FIG. 9 illustrates how to assemble hair holder 318 to hair roller 312. Hook 318d is inserted fully into the hollow of the roller, with bar 318a slanting upward. Hook 318c is clear of the end 312a of the hair roller, so it can be swung down (arrow G) into line with the hollow of cylinder 312. Then the hair holder is shifted to the left until (at the left in the drawing) stop 318f slips past the edge 312a. The gripped hair (FIG. 7) presses hooks 318c and 318d against the inner surface of cylinder 312 so that stops 318f are retained in position opposite the cylinder ends 312a.

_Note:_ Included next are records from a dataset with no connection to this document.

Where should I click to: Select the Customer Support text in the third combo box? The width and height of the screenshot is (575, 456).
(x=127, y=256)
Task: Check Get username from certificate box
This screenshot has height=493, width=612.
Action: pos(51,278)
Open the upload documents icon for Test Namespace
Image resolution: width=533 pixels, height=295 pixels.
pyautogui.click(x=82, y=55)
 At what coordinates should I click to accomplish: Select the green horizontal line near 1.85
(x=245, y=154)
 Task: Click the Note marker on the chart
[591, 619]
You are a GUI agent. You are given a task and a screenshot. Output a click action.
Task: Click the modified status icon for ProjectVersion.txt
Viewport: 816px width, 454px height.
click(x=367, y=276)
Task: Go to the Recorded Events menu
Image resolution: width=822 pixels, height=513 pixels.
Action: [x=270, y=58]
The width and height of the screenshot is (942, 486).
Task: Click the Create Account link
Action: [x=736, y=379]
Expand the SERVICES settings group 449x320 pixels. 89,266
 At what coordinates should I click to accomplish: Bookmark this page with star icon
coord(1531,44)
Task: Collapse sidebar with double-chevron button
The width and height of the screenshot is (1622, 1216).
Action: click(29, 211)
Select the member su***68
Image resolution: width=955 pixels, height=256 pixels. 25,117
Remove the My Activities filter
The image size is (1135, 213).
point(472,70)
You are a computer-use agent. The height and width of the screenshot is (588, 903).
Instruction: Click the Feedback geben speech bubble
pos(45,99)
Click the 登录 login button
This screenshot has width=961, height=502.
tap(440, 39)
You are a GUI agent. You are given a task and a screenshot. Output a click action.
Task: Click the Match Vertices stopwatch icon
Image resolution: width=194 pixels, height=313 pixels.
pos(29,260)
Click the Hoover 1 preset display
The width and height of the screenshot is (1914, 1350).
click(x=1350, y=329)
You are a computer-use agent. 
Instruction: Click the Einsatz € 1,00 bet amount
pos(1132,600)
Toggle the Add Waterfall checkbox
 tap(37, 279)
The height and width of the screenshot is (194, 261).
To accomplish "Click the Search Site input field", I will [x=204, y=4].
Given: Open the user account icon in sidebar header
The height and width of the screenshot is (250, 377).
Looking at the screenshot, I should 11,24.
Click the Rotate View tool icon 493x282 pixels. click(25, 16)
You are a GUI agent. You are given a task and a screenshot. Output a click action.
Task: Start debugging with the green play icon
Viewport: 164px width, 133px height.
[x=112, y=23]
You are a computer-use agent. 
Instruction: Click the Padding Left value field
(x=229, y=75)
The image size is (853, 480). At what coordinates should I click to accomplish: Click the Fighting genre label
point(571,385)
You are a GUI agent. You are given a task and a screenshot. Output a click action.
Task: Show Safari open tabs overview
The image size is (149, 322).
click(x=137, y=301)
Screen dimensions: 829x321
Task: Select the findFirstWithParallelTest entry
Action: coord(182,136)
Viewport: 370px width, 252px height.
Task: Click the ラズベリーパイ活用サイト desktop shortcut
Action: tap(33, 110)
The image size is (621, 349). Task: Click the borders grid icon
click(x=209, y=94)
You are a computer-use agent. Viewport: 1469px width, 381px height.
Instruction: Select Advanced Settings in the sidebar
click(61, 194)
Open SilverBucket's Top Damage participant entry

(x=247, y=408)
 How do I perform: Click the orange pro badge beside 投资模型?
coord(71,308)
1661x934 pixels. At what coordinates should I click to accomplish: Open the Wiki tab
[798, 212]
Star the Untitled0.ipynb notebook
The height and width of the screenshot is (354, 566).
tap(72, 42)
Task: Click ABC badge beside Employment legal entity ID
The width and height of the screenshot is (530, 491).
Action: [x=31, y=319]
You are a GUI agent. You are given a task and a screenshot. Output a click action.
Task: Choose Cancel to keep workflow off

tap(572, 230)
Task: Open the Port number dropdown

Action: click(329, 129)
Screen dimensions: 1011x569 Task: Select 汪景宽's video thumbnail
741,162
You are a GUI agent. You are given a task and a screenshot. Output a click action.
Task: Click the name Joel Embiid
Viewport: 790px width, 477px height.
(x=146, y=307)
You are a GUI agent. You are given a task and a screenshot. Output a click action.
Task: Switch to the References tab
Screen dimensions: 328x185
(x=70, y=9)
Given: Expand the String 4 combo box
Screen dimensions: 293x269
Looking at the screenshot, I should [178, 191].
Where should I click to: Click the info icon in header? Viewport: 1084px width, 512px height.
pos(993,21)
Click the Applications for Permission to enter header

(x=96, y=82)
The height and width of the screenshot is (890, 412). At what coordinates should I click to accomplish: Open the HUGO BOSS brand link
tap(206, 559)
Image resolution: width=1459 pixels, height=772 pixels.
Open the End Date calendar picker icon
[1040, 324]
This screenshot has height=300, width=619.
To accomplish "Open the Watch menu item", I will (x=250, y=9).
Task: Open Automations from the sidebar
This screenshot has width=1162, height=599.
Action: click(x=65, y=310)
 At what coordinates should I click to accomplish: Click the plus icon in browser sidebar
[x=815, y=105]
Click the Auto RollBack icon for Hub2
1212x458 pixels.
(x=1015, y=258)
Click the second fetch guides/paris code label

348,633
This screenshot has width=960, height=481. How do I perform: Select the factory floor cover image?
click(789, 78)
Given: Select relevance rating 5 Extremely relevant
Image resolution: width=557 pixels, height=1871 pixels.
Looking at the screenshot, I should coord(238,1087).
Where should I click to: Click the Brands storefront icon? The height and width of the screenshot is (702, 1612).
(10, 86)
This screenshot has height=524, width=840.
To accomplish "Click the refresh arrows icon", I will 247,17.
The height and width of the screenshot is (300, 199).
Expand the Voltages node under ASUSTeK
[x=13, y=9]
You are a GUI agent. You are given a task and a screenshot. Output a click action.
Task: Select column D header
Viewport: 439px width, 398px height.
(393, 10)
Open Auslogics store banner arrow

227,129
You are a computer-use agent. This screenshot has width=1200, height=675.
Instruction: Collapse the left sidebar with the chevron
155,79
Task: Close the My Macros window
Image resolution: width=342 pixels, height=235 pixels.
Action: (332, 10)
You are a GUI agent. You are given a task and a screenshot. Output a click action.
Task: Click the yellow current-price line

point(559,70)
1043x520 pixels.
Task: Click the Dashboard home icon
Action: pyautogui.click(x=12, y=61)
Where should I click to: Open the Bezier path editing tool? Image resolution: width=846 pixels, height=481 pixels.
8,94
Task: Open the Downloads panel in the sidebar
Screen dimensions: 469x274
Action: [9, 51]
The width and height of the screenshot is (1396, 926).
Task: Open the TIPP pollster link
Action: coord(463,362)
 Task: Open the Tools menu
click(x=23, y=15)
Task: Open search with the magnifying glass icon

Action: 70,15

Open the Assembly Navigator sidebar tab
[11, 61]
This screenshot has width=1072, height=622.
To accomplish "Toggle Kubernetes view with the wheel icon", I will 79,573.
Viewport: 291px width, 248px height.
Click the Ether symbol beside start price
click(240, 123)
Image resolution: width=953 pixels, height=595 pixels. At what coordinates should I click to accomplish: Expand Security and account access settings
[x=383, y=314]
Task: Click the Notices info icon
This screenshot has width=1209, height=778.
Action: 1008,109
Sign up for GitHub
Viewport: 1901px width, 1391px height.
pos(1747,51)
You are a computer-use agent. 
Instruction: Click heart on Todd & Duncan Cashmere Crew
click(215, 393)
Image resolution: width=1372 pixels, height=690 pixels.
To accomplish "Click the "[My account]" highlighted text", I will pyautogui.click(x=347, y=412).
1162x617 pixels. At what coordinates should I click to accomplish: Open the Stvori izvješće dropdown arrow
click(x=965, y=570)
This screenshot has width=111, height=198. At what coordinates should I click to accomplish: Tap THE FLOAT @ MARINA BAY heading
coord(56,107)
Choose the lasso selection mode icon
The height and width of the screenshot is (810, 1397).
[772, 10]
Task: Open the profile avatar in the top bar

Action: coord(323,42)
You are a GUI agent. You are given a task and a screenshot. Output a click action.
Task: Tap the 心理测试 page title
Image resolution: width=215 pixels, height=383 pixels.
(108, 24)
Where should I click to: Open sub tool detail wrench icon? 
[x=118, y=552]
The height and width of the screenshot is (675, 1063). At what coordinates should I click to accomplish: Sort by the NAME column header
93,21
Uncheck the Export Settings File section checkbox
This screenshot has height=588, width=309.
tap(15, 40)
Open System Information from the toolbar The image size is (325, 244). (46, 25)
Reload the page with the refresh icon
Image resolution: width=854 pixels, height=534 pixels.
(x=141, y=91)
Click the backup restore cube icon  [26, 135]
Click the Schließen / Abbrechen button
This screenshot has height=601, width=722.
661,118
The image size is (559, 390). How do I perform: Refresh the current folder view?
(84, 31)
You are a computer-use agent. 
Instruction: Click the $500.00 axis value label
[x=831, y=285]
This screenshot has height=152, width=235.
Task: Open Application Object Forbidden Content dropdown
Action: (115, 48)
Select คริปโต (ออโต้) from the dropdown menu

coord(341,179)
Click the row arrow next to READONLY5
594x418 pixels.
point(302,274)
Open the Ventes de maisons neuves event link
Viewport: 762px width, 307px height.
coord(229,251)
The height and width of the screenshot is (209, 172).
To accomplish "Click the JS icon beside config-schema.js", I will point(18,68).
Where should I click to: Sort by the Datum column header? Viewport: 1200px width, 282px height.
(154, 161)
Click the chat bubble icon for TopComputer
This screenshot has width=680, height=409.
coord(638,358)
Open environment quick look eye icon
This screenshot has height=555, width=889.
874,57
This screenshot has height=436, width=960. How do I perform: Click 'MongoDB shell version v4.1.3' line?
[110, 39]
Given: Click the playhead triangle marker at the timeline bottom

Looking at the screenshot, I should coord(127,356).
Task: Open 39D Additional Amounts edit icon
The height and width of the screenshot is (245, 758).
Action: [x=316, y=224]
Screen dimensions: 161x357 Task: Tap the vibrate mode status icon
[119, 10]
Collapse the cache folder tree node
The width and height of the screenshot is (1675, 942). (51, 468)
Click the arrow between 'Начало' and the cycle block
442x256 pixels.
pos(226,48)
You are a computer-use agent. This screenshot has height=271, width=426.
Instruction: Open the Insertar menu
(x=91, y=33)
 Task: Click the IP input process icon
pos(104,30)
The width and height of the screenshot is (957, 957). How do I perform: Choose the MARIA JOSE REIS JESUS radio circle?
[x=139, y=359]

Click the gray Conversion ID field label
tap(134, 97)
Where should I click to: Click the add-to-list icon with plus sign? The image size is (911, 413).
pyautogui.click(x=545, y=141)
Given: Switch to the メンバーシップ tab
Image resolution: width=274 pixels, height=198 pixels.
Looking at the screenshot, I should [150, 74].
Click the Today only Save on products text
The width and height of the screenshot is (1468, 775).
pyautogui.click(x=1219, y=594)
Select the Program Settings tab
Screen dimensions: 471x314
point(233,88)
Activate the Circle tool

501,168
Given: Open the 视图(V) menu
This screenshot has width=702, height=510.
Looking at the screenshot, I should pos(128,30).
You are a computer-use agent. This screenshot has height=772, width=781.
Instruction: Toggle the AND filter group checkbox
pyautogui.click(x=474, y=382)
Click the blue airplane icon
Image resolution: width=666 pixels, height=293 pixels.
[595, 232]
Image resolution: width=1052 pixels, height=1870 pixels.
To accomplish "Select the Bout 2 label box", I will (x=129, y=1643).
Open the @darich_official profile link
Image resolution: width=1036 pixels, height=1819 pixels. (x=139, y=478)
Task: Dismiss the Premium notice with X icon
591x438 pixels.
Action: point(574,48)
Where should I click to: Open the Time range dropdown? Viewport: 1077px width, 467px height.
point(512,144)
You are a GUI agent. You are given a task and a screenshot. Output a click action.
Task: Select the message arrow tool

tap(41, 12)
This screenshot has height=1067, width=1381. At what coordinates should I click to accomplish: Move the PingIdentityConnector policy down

The hair holder is released by pressing either hook down, to shift its stop out of line with its opposed cylinder end 312a, and then that hook can be pushed into the cylinder hollow to release the other hook. The manipulation is essentially the same as in the embodiments of FIGS. 1, 4 and 5. Indeed, a stop may be added to each of hooks 18d, 118d and 218d corresponding to stops 318f, in FIG. 7, for like purpose.
Hair rollers 18, 118, 218 and 318 typically are about 21/2 inches to 3-inches long. Each of hooks 18c and 18d in FIG. 1 is about one-quarter inch long and at least 5/16-inch long in an example so that, correspondingly, bar portion 18a is about 23/4 to 31/4 inches long. Preferably the hair holders of FIGS. 1, 4, 5 and 7 are still longer by about 150-inch i.e., about 27/8 inches to 33/8 inches long. In the form shown, the hair holders are much wider than they are thick, yet when made of intrinsically light-weight plastic they are typically 1/16-inch thick and have rounded edges and corners throughout.
The foregoing illustrative hair-roller apparatus may be modified widely by those skilled in the art so that the invention should be construed broadly, consistent with its true spirit and scope.